Enceinte après un inceste dans l’enfance

Quand les violences sexuelles sont vécues dans le cadre de la famille, la future parentalité s’en trouve forcément affectée. Relations de couple, grossesse, accouchement, soins au nouveau-né… Tout peut raviver les douleurs et faire déraper la future mère. La présence des professionnels à ses côtés peut être déterminante.

Alors qu’elles étaient encore mineures, quatre millions de personnes, au moins, avaient connu
l’inceste en France, en 2015. Probablement sous-estimé, le chiffre vient d’une enquête en ligne menée par l’Association internationale des victimes de l’inceste (AIVI), qui s’était associée à l’institut Harris Interactive. En 2009, le même type d’enquête chiffrait à deux millions le nombre de victimes. 9 % des femmes et 6 % des hommes. Aujourd’hui, la France compterait donc plus de trois millions de filles et de femmes survivantes de l’inceste. Certaines sont vos patientes. Pour la plupart d’entre elles, les conséquences sur leur santé et sur leur vie sont gigantesques. Comment devenir mère lorsqu’on a été agressée au sein de sa propre famille ?


DEUX FORMES D’INCESTE

L’inceste est une agression sexuelle de la part d’un membre de sa propre famille : un père, une mère, un oncle, une tante, un grand-père, une grand-mère… Parmi les agresseurs, les hommes dominent largement la scène, mais les femmes n’en sont pas absentes. Comme pour les autres maltraitances sexuelles, la violence peut être brutale, arriver subitement.

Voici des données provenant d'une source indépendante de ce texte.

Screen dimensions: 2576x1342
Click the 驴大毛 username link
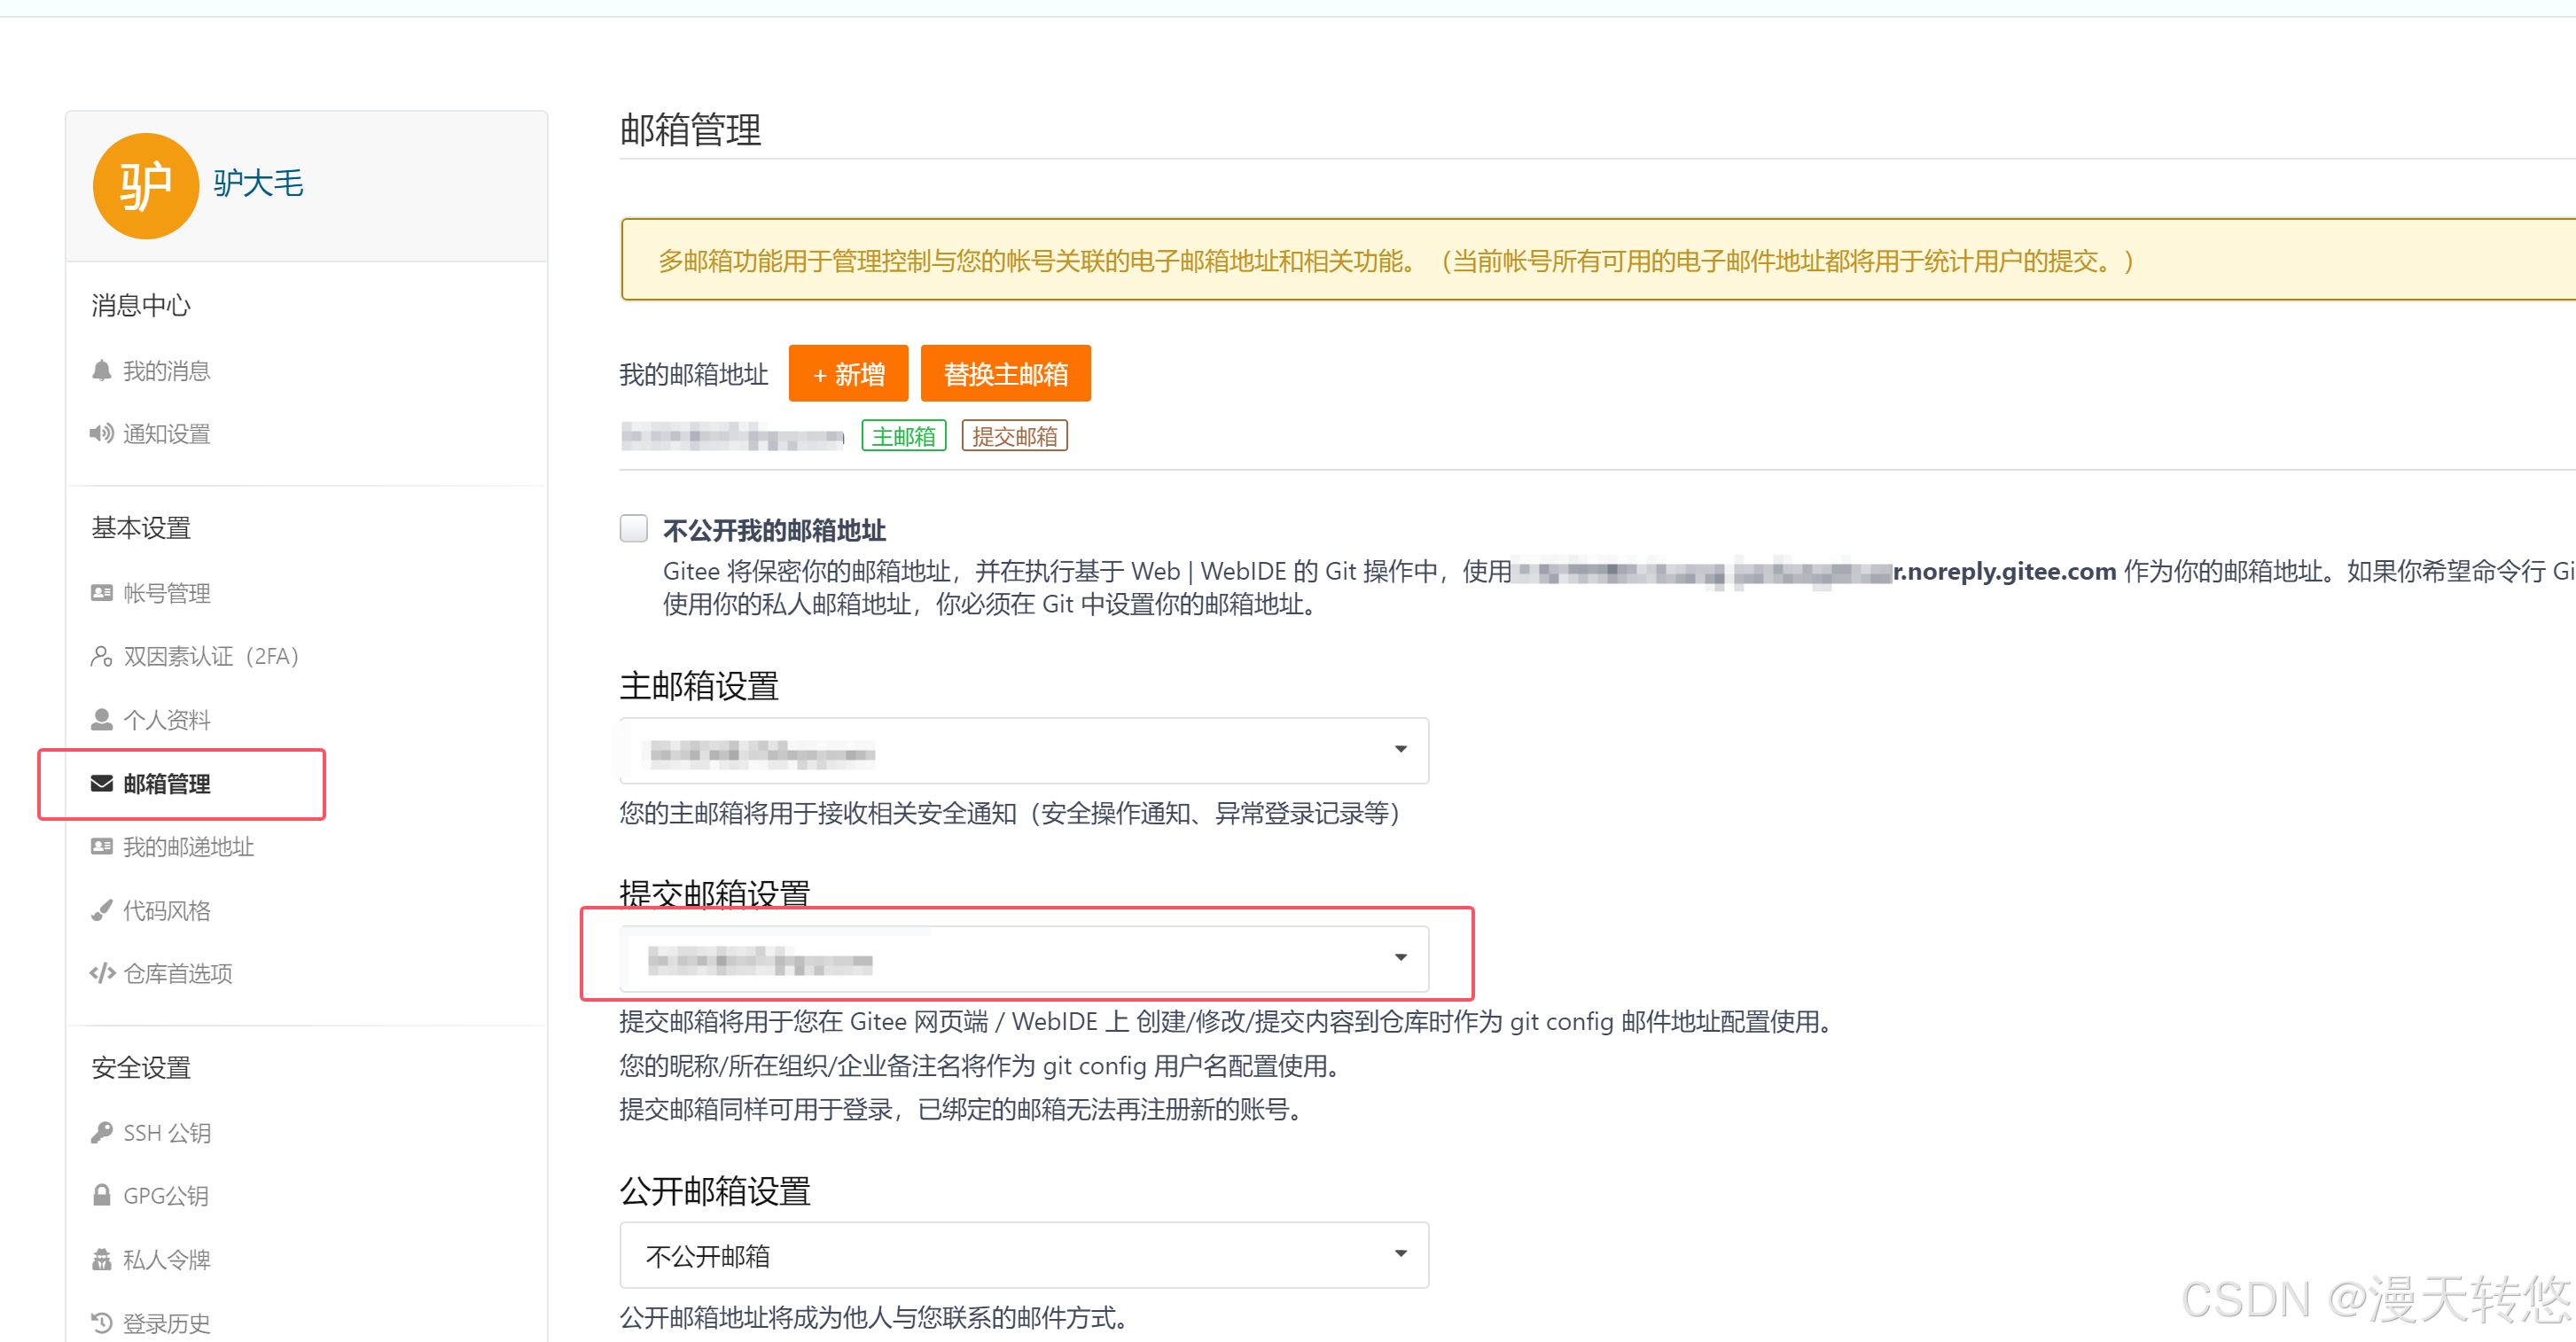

La victime subit alors toutes les conséquences associées (voir Profession Sage-Femme n° 215, mai 2015, et n° 223, mars 2016), syndrome de stress post-traumatique en tête. « Pendant des années, on n’a pas réalisé les effets neurologiques d’un stress aussi aigu, note la psychiatre Catherine Bonnet. Mais aujourd’hui, il ne faudrait pas que le sujet de
la mémoire traumatique vienne occulter les autres formes d’inceste, plus insidieuses. » Dans ce dernier cas, très commun lorsque l’agression survient dans un cadre familial, la prise de conscience des abus est lente. Ces derniers apparaissent sous couvert de soins ou d’éducation, dans un continuum de gestes déplacés sur le corps de l’enfant. Il peut s’agir de toilettes vulvaires trop fréquentes, de décalottages intempestifs, de prises de température inutiles plusieurs fois par jour, etc. On parle parfois de « nursing pathologique ». La tendresse initiale se prolonge par des attouchements et des viols. Devenue adulte, la victime vit dans une grande confusion. Manipulée au cours de son enfance, elle ne distingue pas l’amour filial de la sexualité, ignore tout des gestes de tendresse normaux envers un enfant. Ici, l’intrusion inopinée de mauvais souvenirs par le biais de flashbacks, une des caractéristiques du syndrome de stress post-traumatique, cède la place à des troubles du comportement plus difficiles à repérer.